Bullets on the Water, by Ivaylo Grouev.
I have discovered that it is almost impossible in the United States to find a book about Moldova, unless you want to read a tourist guidebook, which really seems like cheating for purposes of the European Reading Contest. Finally, in desperation, I resorted to this book, a series of first-person narratives from recent (at the time the book was compiled) immigrants to Canada, one of whom is from Moldova.
It should be noted up front that this book was compiled in the early to mid-nineties, and is therefore twenty years old. Surprisingly, perhaps, it seems every bit as relevant today as it was when it was first published. The range of countries represented is the same range that are found in immigrants today, for the most part.
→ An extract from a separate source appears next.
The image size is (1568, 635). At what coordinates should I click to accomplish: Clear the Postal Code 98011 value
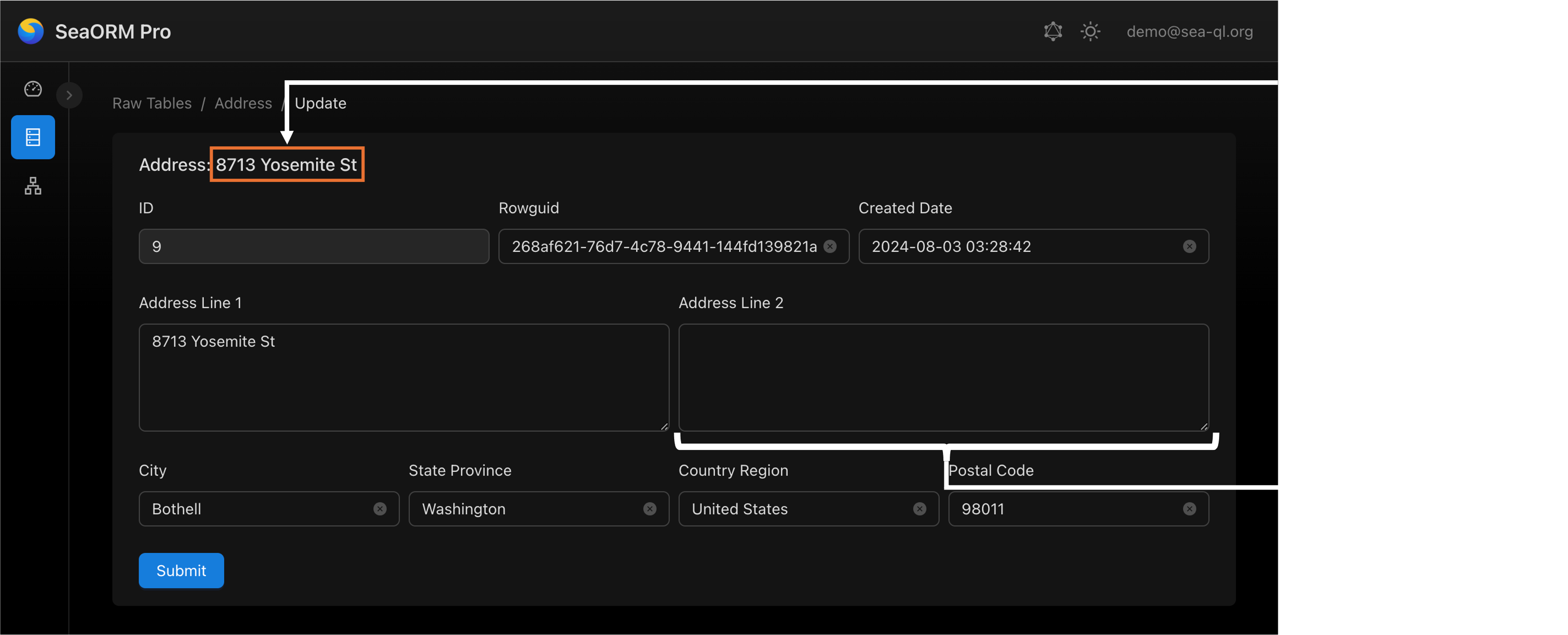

There were some immediate similarities between all of the different narratives that I found very interesting. In the first place, virtually all of the immigrants came originally from well-to-do families, with a few notable exceptions. That suggests that those able to immigrate in today's world are for the most part those that have money to support their leap from known to unknown. More interesting still, virtually all of the immigrants experienced deep unhappiness, loneliness, and a sense of being misunderstood, stereotyped, ignored in their new home. Only a few expressed optimism. It was eye-opening, as initially I expected most of the new Canadian citizens to be happy and somewhat carefree, being at last out of the terrible environments that had caused them to flee their homelands for a new life. Clearly this is not the case, and after consideration this actually makes good sense. After all, often their education, work history, and life experiences don't directly translate to what is needed to succeed in Canada or the USA, and the frequent language barrier makes isolation probable rather than possible.
Overall I enjoyed this book and found it extremely informative in an increasingly shrinking world. I would recommend it heartily. 4 out of 5.